There are several great photographs around the M – I in Flat River in the 20s. There was also an electric interurban railway in that area that is covered in his book some. One of the photos has a Pacific going around a curve in front of the depot, with overhead catenary wire for the electric operation above the track.
#612
General Discussion / Re: Models of less popular roads
February 23, 2023, 11:20:39 AM
Scroll down to the 2-8-0's.  Look at the 1019 and the 1025.  These little ex-Frisco engines are right up your alley, and they are some of the very ones that ran on the branchline back home that I saw as a child.  The three swing bridges on the branch could take nothing larger.

http://www.trainweb.org/screamingeagle/loco_steam.html
#613
General Discussion / Re: Models of less popular roads
February 23, 2023, 10:17:58 AM
You can add Pacifics to your short line steam locomotive list.

U S Sugar at one time ran four ex-FEC Pacifics, 3 of them survive today.

https://www.ussugar.com/u-s-sugar-steam-locomotive-no-148-hauls-sugarcane-train-to-mill-ending-harvest-season-new-sugar-express-launched/

And, this article is out of date, they're in the process of restoring the engine to operation.

https://www.trains.com/trn/news-reviews/news-wire/u-s-sugar-interested-in-acquiring-second-steam-locomotive/

After learning about all of this, I immediately put my USRA Pacific at work on the locals.

The New York Central ran Pacifics on some local and branchline freights quite a bit too.



#614
You should read up on the Missouri-Illinois. I believe you would like it. A 110 mile short line that ran on both sides of the Mississippi river with a car ferry connecting them. In relatively modern times it was run by the Missouri Pacific, and the engines were lettered just like MP engines, except instead of Missouri Pacific up in the coal board, the tender said Missouri-Illinois. Plus they ran MP equipment a lot of times. They ran doodlebugs too.

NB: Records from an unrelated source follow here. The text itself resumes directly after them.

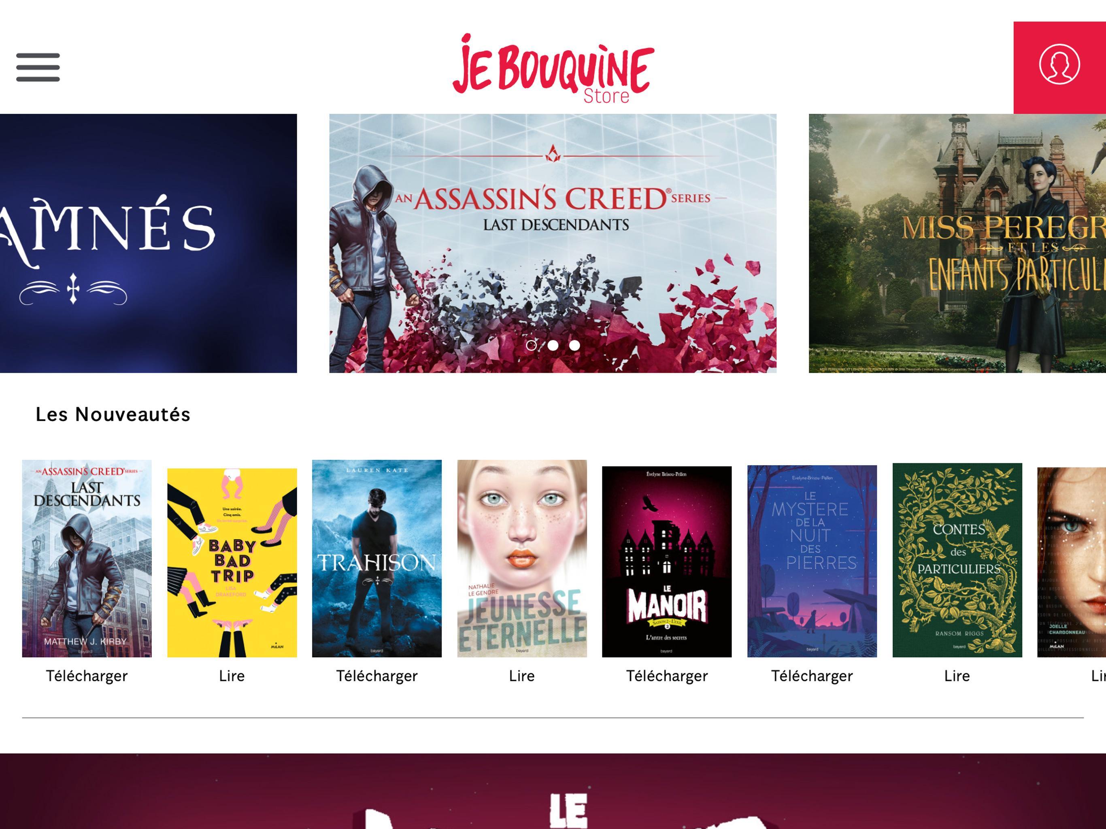Viewport: 1106px width, 829px height.
Task: Download Last Descendants via Télécharger
Action: click(x=87, y=676)
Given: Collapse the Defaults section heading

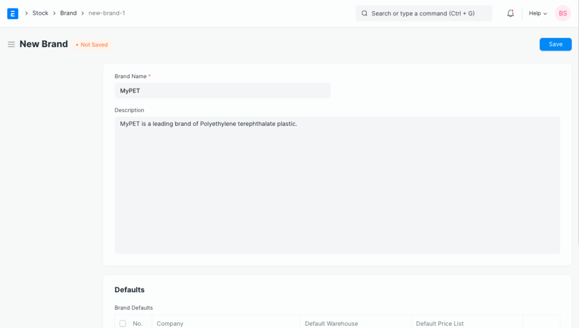Looking at the screenshot, I should coord(129,289).
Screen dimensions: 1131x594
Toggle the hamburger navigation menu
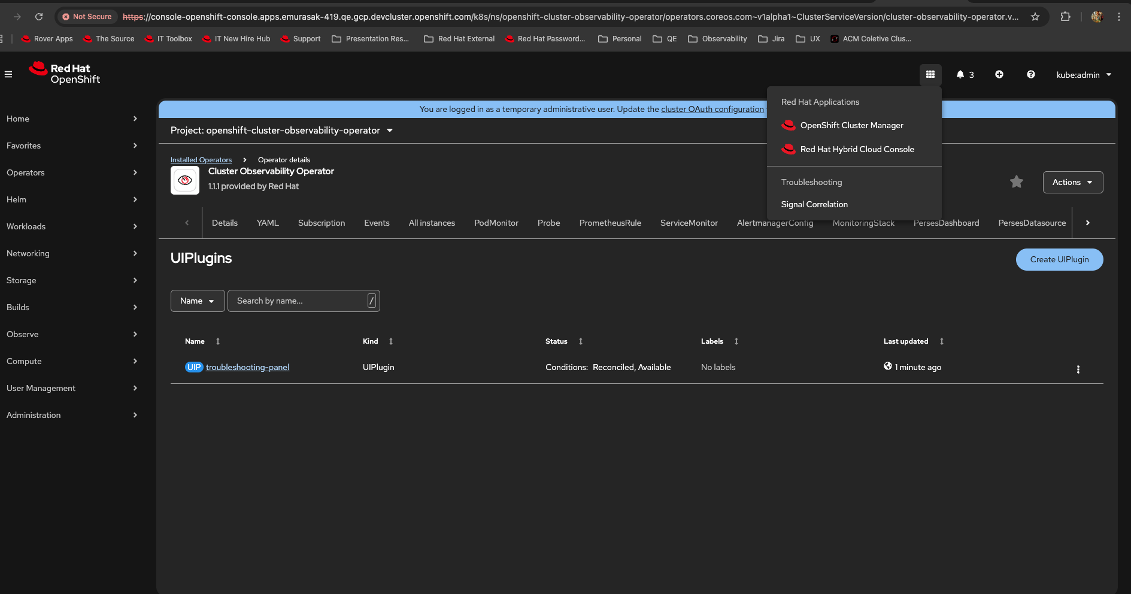(x=8, y=75)
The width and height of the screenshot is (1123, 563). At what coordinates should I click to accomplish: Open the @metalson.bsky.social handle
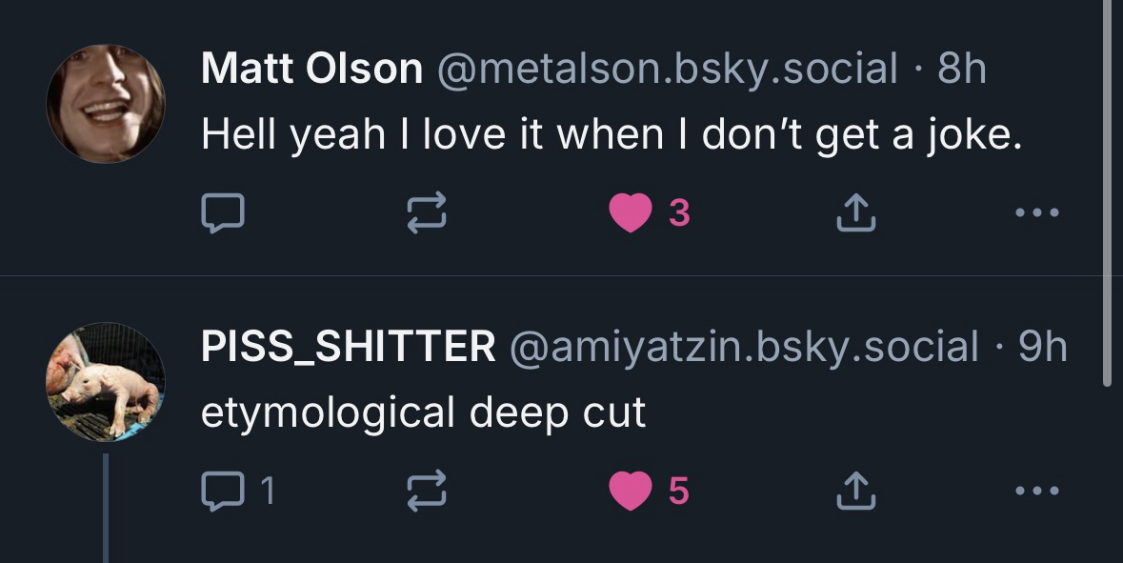667,69
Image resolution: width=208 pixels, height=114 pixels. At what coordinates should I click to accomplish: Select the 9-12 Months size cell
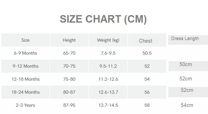click(x=25, y=66)
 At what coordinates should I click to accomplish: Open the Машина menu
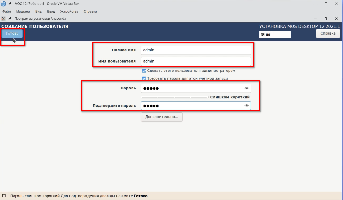tap(23, 11)
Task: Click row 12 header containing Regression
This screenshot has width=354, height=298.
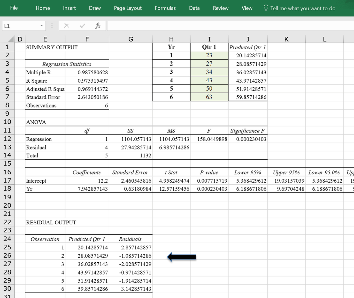Action: tap(7, 139)
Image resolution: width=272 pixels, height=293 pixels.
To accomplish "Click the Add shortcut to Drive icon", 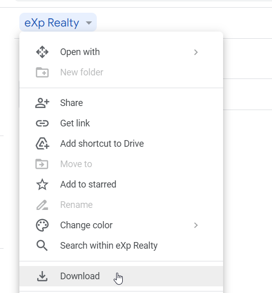I will tap(42, 144).
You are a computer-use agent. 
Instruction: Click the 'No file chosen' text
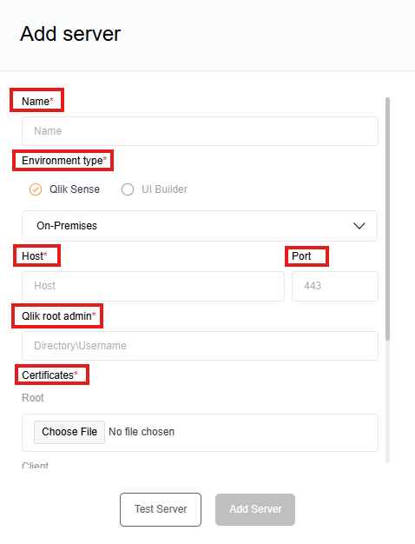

http://laiben.com/wordpress1/about/
#615
You really need to include the decapod in your list of short line engines. That engine was smaller than many consolidations with an extra set of drivers to spread the weight down over poor branch line and short line track. 
I have every modern 4–4–0 and 4–6–0 that Bachmann ever offered. but I run nearly all my locals with my decapods. 

Plus. About that Bachmann consolidation. While it is definitely a large engine, it is astonishingly close in profile and detail to a Missouri pacific spot – class 2-8–0, numbers 1–173 and general Missouri Pacific practice.  I think they are perfectly acceptable to run down a branch line.  Both those engine styles run regularly down my branch. In fact, my trains have gotten longer, almost to 10 cars a lot of the time, very long heavy drags on my little Railroad.

I remember in high school going nutsy-cuckoo over a NWSL logging mic for sale at an NMRA regional meat. Of course, I couldn't afford it, but I never forgot about it. Those things ran all over East Texas on various logging roads not too terribly far from my boyhood home. And I always wanted one. I doubt if anyone ever brings one out in plastic, they are just too specialized and and small of an engine when everybody wants Big Boys and northerns because they've seen them on excursion trains. I already had the Wabash mogul and the ma & pa 10 wheeler, the same locomotive is Bachmann's present low boiler 10 wheeler.

I myself would like to see a plastic version of Varney's Old Lady consolidation, a beautifully proportioned small engine that I always liked, but never had.